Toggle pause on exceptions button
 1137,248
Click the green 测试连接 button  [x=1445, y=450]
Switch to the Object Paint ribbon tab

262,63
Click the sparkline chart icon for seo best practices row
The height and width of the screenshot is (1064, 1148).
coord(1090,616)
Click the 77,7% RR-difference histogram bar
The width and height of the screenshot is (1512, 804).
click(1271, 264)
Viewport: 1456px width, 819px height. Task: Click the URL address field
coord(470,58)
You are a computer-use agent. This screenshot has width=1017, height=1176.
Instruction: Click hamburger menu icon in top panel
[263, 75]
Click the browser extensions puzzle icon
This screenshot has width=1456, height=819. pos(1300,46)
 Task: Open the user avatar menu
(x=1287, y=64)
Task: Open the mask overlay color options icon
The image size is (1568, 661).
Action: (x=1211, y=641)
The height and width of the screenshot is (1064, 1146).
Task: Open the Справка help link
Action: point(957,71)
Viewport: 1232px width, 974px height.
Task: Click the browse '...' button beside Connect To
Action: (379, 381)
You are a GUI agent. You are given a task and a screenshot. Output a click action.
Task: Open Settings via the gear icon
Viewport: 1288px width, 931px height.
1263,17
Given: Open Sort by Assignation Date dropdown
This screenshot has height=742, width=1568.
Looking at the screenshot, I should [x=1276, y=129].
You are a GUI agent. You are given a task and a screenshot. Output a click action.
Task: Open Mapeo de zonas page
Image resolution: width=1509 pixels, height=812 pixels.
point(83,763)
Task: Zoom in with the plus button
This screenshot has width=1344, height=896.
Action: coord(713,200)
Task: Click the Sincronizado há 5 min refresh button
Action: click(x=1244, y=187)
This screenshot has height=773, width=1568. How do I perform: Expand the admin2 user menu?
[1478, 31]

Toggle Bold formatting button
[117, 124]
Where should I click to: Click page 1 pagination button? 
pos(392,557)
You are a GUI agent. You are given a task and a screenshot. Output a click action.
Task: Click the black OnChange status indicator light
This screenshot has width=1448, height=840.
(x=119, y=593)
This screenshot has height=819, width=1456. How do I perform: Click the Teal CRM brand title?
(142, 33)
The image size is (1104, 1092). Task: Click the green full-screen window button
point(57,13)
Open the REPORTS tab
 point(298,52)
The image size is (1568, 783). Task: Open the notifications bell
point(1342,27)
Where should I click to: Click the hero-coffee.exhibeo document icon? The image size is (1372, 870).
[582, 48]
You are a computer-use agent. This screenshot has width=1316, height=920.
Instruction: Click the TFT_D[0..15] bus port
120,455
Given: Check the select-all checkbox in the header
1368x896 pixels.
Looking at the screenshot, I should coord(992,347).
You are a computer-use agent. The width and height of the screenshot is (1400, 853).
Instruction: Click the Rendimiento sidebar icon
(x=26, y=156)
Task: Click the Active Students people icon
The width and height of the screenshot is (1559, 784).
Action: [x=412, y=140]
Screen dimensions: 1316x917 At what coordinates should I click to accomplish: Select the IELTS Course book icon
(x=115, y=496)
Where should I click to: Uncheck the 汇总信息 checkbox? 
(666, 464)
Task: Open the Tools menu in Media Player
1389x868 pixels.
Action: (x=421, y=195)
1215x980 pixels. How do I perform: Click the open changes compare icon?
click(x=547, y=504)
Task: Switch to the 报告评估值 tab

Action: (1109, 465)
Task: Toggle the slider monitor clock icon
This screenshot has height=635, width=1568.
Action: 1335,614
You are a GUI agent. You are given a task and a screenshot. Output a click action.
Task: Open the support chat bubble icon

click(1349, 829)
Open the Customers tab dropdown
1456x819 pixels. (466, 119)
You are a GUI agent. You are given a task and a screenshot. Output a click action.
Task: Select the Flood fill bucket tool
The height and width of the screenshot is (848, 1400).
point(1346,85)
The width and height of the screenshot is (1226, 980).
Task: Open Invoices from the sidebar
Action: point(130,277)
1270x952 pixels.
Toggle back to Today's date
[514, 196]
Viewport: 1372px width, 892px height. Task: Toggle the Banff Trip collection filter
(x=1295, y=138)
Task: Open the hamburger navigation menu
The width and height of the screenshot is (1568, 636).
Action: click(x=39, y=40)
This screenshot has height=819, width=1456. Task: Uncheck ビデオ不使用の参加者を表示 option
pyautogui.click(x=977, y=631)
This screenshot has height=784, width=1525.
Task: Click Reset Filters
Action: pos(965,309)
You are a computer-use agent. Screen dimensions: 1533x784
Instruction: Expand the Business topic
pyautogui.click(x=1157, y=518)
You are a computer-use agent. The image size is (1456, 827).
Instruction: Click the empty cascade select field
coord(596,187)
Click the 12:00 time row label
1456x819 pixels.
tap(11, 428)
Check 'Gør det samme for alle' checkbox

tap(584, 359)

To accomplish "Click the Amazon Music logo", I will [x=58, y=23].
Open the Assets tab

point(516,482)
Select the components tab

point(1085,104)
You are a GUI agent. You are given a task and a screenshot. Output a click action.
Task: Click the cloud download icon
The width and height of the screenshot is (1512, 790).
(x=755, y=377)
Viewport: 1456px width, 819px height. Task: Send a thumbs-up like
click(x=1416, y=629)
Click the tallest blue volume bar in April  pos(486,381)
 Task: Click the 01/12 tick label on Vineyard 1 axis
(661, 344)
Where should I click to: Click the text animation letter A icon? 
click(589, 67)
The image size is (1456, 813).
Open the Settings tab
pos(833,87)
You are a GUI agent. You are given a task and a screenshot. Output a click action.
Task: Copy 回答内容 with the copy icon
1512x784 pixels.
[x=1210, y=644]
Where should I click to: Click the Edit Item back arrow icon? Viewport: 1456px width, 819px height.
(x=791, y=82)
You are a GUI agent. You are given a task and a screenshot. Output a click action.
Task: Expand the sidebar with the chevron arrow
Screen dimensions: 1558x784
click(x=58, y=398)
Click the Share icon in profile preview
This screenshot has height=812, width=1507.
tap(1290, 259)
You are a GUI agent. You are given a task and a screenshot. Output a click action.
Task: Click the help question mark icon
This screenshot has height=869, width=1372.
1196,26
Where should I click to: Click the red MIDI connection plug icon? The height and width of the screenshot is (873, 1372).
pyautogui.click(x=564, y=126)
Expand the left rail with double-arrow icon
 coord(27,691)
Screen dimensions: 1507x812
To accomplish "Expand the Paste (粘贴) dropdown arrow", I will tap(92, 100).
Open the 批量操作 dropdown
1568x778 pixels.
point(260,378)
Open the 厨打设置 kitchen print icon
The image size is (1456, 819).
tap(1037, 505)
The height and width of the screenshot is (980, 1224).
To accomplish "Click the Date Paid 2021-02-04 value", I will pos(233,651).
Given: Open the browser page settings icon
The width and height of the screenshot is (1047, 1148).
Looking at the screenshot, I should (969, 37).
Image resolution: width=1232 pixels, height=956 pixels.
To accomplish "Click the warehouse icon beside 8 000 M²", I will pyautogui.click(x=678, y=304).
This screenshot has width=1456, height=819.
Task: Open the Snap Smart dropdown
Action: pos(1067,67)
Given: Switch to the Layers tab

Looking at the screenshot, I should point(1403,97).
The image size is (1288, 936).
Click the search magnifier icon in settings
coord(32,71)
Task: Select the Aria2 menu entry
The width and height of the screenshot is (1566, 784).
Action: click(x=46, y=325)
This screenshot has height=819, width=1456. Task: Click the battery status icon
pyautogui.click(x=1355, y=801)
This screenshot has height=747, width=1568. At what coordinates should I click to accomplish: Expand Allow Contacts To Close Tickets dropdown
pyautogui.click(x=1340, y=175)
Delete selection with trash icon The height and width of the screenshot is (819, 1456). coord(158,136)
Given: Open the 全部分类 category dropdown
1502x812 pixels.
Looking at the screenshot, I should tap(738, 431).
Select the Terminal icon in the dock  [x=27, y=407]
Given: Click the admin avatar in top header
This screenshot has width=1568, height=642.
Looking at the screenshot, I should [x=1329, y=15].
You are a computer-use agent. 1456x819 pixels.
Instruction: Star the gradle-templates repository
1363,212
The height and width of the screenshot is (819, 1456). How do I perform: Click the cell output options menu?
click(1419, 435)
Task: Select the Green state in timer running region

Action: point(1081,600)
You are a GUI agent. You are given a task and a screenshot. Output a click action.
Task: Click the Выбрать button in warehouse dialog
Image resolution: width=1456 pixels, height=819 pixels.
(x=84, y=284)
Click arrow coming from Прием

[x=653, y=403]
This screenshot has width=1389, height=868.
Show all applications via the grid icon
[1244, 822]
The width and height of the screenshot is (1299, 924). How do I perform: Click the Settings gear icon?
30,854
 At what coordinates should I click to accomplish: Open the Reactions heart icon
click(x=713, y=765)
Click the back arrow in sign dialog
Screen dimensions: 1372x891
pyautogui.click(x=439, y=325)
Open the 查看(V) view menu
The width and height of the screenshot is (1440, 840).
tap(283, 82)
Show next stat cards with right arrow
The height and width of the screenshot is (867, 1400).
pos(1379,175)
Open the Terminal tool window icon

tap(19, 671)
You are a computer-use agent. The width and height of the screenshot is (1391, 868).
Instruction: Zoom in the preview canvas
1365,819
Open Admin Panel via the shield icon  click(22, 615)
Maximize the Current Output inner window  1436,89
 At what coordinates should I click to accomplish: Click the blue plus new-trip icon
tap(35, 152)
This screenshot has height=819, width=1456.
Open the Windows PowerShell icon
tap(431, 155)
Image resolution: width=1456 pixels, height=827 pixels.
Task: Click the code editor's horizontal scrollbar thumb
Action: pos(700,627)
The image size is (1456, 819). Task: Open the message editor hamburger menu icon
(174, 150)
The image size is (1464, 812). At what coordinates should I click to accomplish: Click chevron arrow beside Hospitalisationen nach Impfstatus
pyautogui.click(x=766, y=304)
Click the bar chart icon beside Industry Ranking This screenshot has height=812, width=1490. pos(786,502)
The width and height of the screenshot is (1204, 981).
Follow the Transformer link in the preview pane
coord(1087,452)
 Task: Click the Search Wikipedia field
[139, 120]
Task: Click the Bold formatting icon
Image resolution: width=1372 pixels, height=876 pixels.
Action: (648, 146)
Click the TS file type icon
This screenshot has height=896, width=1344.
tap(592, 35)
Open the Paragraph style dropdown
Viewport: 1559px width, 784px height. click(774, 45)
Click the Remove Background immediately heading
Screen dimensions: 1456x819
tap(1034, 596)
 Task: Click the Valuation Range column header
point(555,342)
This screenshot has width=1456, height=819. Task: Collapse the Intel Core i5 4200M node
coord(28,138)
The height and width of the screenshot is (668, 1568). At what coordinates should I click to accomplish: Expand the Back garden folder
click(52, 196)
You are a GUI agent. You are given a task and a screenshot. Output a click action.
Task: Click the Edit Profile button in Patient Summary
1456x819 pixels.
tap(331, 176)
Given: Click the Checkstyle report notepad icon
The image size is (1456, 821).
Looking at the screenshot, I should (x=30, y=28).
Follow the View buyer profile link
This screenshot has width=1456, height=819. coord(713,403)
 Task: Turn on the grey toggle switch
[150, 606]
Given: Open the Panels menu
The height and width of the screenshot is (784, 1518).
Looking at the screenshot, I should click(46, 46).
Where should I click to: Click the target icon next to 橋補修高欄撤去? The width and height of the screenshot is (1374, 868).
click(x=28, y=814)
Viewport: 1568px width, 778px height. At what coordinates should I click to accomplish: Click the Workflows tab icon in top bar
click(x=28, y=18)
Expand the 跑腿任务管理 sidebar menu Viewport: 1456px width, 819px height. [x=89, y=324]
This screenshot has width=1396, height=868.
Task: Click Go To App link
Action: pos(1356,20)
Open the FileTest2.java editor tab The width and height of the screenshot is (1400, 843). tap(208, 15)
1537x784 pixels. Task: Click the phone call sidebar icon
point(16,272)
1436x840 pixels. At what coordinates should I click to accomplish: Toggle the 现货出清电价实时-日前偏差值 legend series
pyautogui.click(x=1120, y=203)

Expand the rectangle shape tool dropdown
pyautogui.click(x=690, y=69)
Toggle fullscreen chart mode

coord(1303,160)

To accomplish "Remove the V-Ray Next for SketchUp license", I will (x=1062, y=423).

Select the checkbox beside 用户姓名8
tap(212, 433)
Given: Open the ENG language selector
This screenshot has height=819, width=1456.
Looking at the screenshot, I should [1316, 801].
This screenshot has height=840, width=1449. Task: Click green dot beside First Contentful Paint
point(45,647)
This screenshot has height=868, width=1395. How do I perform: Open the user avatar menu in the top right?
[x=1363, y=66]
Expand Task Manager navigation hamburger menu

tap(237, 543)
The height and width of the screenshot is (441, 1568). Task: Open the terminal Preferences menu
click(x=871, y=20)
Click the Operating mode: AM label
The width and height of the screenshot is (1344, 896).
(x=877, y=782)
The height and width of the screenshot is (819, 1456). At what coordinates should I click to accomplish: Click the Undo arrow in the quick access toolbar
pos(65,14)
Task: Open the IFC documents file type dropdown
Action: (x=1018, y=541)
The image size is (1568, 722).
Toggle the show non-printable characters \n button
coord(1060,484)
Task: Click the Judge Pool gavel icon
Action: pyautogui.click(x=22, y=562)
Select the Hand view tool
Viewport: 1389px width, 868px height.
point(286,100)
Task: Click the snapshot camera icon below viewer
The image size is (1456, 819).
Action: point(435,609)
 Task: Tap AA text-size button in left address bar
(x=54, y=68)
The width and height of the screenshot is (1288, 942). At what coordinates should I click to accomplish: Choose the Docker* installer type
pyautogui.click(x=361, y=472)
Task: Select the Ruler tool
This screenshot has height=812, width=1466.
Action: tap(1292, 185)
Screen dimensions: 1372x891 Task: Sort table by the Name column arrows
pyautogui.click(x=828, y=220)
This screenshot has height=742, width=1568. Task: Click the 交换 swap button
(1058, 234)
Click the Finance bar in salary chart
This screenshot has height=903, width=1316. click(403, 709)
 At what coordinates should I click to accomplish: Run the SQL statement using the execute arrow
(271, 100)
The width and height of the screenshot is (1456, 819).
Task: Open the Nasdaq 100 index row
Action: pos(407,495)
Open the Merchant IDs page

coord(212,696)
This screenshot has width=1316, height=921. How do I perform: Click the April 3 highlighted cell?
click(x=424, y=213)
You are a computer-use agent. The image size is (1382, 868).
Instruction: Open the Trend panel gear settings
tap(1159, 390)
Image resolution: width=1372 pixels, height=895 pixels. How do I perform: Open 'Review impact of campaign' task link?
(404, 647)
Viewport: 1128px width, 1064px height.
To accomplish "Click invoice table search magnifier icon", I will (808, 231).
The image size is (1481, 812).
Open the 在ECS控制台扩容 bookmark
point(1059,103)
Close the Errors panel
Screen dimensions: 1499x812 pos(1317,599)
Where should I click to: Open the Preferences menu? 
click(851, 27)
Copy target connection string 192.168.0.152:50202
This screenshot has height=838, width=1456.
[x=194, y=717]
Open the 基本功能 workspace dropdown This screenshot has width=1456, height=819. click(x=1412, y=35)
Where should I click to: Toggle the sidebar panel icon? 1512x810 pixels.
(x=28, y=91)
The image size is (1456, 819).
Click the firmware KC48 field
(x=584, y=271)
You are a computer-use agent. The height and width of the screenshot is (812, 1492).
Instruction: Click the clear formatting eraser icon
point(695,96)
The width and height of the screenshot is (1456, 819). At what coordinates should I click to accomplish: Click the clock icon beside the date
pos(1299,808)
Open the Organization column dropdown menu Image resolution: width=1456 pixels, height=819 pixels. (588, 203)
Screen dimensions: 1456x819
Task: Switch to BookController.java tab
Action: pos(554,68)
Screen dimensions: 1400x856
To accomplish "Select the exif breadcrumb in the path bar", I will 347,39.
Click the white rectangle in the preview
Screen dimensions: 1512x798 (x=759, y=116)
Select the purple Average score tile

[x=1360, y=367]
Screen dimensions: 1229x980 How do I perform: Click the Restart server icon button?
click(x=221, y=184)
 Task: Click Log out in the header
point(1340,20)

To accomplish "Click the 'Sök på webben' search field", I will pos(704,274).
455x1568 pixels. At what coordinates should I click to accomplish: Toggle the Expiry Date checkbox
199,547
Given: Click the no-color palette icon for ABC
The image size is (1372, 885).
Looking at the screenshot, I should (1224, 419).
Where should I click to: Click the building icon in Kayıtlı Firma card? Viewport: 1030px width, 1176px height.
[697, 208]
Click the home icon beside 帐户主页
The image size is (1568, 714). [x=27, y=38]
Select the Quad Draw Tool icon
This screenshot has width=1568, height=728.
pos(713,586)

** Work item **
For the word "color", state the number of lines in the listing that contain it and nothing further.

** Exercise result **
2